Around three years ago, the Rochester Area Ministerial Association approached the district to get involved, and the two groups combined efforts and started holding the event at St. Paul’s United Methodist Church.
“The event got a little more broadly spread community involvement. We had choirs from a couple of the churches join us, and it took on a little more reverential tone. I think it really improved the ceremony, so we’ve really enjoyed partnering with the ministerial association over these past three years now,” Hartman added.
Rev. Leonetta Bugleisi said in an email that the community celebrates the foundations of all social justice actions by celebrating Martin Luther King Jr. Day.

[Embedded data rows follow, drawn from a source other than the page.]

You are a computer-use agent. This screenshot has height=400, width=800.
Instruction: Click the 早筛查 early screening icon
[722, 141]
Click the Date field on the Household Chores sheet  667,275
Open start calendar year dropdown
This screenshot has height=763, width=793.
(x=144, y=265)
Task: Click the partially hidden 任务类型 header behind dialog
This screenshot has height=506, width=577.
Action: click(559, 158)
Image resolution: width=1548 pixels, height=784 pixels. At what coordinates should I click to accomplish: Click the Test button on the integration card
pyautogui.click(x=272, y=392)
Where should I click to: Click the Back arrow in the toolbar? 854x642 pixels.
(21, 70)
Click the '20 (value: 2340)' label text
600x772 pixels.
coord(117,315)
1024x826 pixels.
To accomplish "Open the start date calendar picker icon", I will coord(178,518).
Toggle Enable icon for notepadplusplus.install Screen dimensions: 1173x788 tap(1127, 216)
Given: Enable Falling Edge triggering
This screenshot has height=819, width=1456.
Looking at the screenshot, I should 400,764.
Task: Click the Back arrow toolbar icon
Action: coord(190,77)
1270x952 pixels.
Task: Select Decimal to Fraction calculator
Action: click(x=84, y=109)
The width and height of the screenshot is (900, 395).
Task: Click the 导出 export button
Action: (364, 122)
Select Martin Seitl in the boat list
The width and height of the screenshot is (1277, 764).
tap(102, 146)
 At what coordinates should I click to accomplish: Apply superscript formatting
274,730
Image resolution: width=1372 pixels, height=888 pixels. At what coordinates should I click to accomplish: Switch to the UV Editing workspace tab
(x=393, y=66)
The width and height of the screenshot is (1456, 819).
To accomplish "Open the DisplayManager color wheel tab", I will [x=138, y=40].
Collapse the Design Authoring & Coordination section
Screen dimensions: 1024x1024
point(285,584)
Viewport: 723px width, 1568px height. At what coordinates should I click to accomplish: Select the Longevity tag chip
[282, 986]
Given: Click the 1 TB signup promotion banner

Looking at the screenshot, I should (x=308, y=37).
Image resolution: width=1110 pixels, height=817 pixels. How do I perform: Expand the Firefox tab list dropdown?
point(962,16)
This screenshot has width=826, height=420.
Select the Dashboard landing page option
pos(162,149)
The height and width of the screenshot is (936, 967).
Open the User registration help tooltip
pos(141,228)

“For children, the message brings into focus living peacefully by acceptance of all children and a zero-tolerance of bullying behavior. For adults, the message focuses on the universal needs of all people and sharing of resources,” she said.
The theme for this year’s event is “A Dream in Action.”
“Our service will reflect diversity through music, essay, soloist performances, storytelling, prayer and joy,” Bugleisi said in an email. She said the “intergenerational community” is invited to continue in the tradition of a celebration that calls on people to improve their neighborhoods by putting the dream in action.
The celebration will kick off with a prelude, followed by a weaving of hymns from three choirs — University Hills Elementary and North Hill Elementary, along with adult choirs from various churches — and a multimedia presentation to highlight essays of local students.
Rev. Dr. Charles S.G. Boayue Jr. of Second Grace United Methodist Church in Detroit will give the keynote address. A native of Liberia, Boayue has called the United States home since 1983. He earned degrees from Bethune-Cookman University, Florida Southern College, Duke University and United Theological Seminary.
“The Rev. Charles S.G. Boayue Jr. was chosen as the speaker because he is a man who has interpreted his own personal story into a message of hope and purpose from God. He uses a very creative approach to present his message through storytelling. Storytelling is appealing, as important messages are revealed through characters in action and with purpose. This is what our Martin Luther King Day service hopes to invite people to do: to live their lives filled with action and purpose, based on Martin Luther King’s example of peace and justice,” Bugleisi added.
At the end of the ceremony, there will be a drawing for a peace pole — a pole that features the worlds “Let Peace Prevail on Earth” in eight languages, which the district has donated every year.
Last year, approximately 400 people attended the celebration, which Hartman said has significantly grown throughout the years.
“I think it’s one of the only celebrations in our area, and we’re proud to do it,” she said. “We’re really pleased to be able to continue this tradition with the help of the ministerial association, and we look forward to seeing everybody from the community out.”